**Objective a:** Transcribe the records below exactly, starting at the first line of the records and ending at the line that contains "Looking at the". Leave the pictures out of your answer.

——————————

More than four months after a high profile crackdown on Jack Ma’s financial empire marked the beginning of a regulatory overhaul for China’s big tech companies, details of the penalties set to be imposed on internet giant Alibaba are becoming clear. In-depth business reporting by The Wall Street Journal and Bloomberg News in recent weeks has revealed how Alibaba faces penalties from Beijing for a multitude of infractions, including not only alleged anticompetitive practices, but also violations relating to its vast media holdings, including one incident in which executives at Alibaba ordered social media censorship for private gain.
Last week, The Wall Street Journal’s Keith Zhai and Lingling Wei published an extensive story about Beijing’s plans to “tame” tech giant Alibaba:
Antitrust regulators are considering levying a record fine against Alibaba exceeding the $975 million that Qualcomm Inc. paid in 2015 over anticompetitive practices, so far the largest in China’s corporate history, according to people with knowledge of the matter.
Those people said Alibaba also will be required to end a practice that has been dubbed “er xuan yi”—literally, “choose one out of two”—under which, regulators believe, the tech giant punished certain merchants who sold goods both on Alibaba and its rival platforms, including JD.com. The precise remedies Alibaba will have to take likely will be hammered out only after a decision is announced, according to one of the people.

——————————

**Objective b:** Restate word for word the part of the report on Alibaba's penalties starting at "Last week, The" and ending at "of the matter.".

**Stored records:**

——————————

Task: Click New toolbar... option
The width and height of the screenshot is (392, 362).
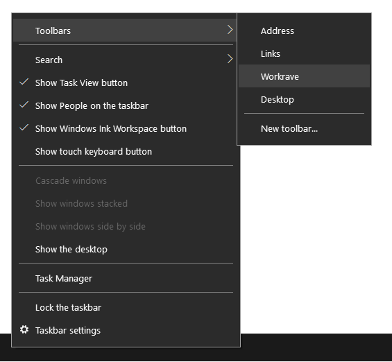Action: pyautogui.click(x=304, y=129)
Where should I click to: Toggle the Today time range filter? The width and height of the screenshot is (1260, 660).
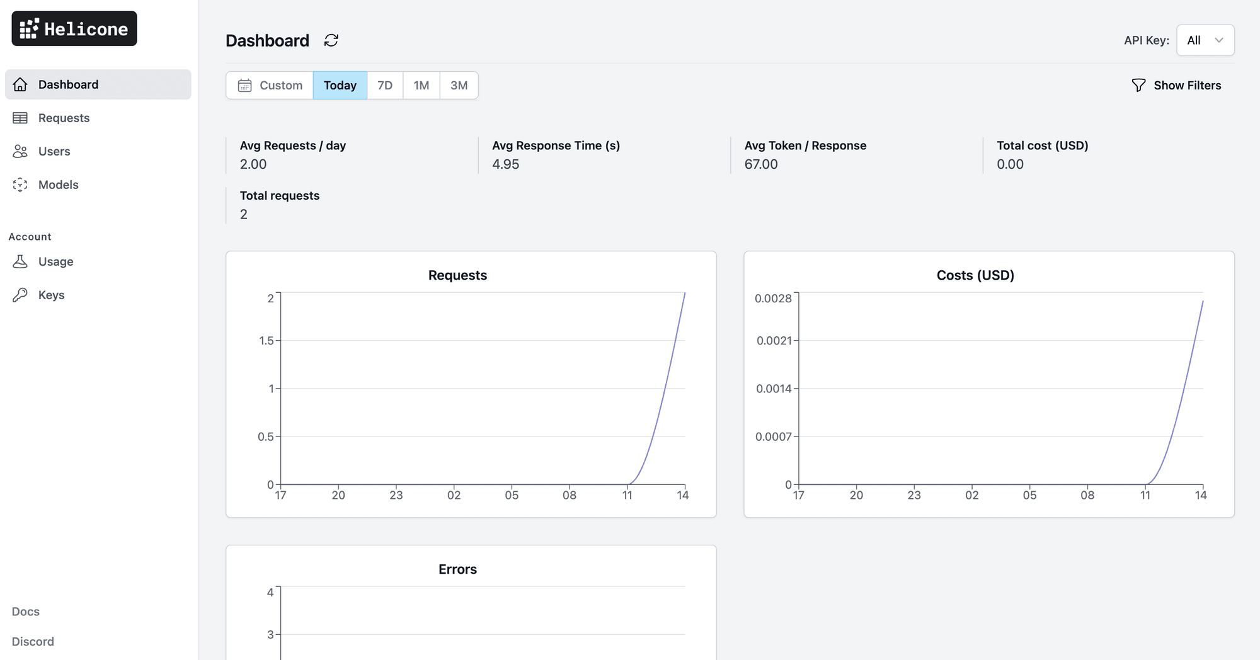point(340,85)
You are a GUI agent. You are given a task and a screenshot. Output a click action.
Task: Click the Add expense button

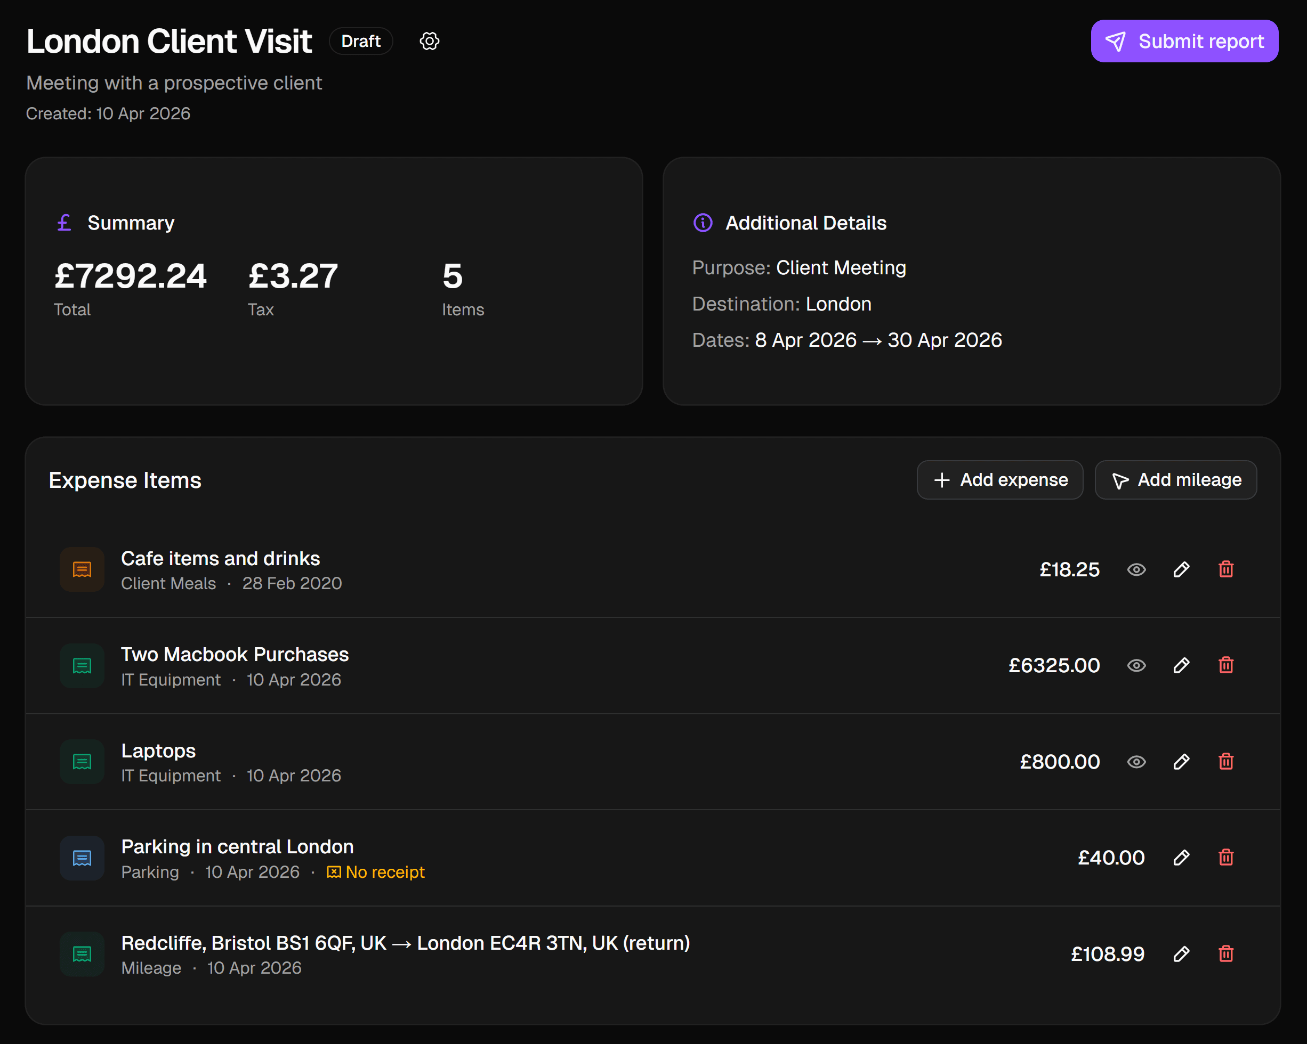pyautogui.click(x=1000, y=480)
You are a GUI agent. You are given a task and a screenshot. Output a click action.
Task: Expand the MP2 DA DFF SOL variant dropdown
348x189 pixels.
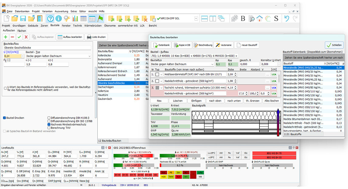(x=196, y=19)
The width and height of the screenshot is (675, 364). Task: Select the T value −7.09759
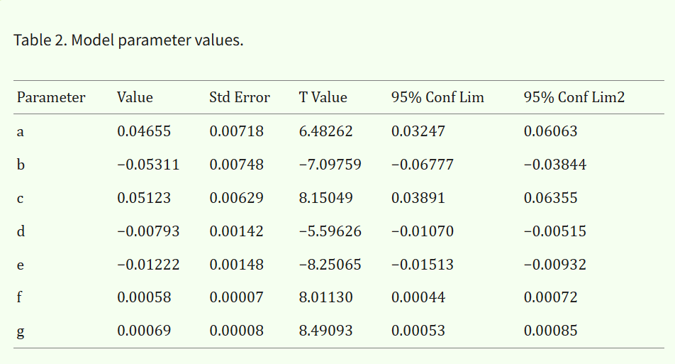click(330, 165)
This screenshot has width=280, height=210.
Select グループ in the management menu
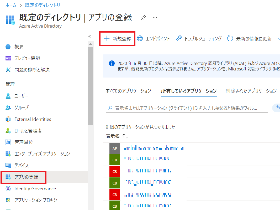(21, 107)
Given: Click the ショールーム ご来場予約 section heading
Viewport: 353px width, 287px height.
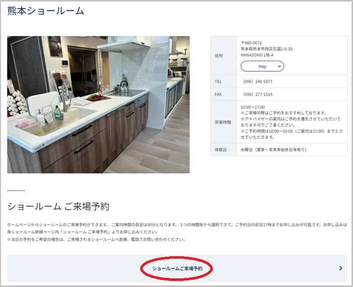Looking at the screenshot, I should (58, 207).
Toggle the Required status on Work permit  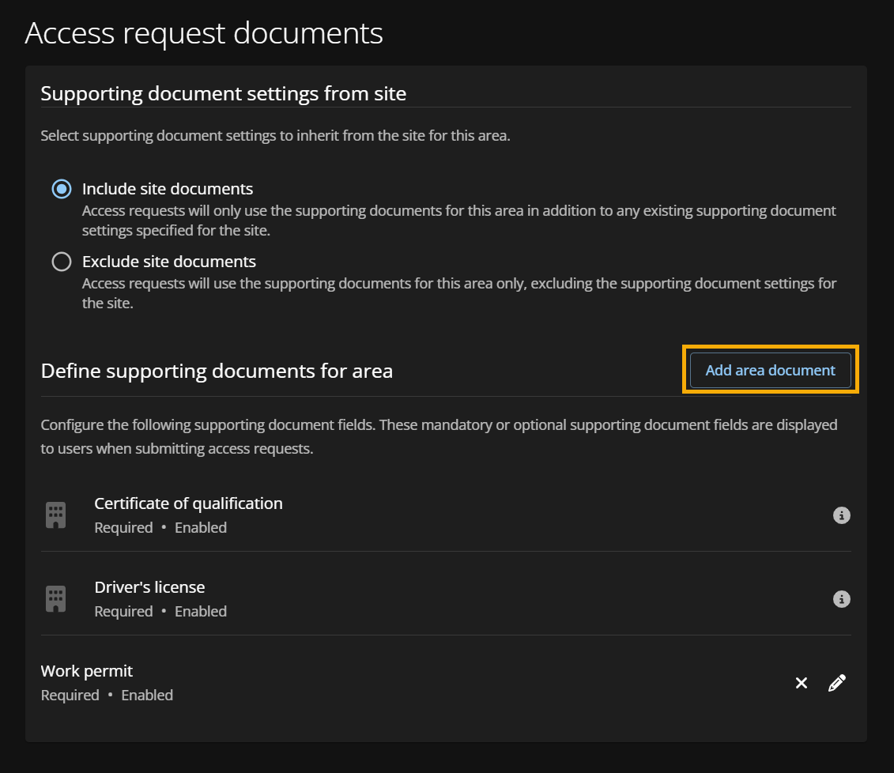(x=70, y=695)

——————————

**Exercise output a:**
Task: Click New toolbar... option
The width and height of the screenshot is (392, 362).
Action: pyautogui.click(x=304, y=129)
Where should I click to: Toggle the Today time range filter? The width and height of the screenshot is (1260, 660).
point(340,85)
You are a GUI agent. You are given a task and a screenshot. Output a click action.
Task: Click the Add expense button

pyautogui.click(x=1000, y=480)
You are a GUI agent. You are given a task and a screenshot. Output a click action.
Task: Expand the MP2 DA DFF SOL variant dropdown
348x189 pixels.
(x=196, y=19)
The width and height of the screenshot is (675, 364). Task: Select the T value −7.09759
click(330, 165)
This screenshot has width=280, height=210.
Select グループ in the management menu
(21, 107)
Given: Click the ショールーム ご来場予約 section heading
Viewport: 353px width, 287px height.
Looking at the screenshot, I should (58, 207).

**Exercise output b:**
Last week, The Wall Street Journal’s Keith Zhai and Lingling Wei published an extensive story about Beijing’s plans to “tame” tech giant Alibaba:
Antitrust regulators are considering levying a record fine against Alibaba exceeding the $975 million that Qualcomm Inc. paid in 2015 over anticompetitive practices, so far the largest in China’s corporate history, according to people with knowledge of the matter.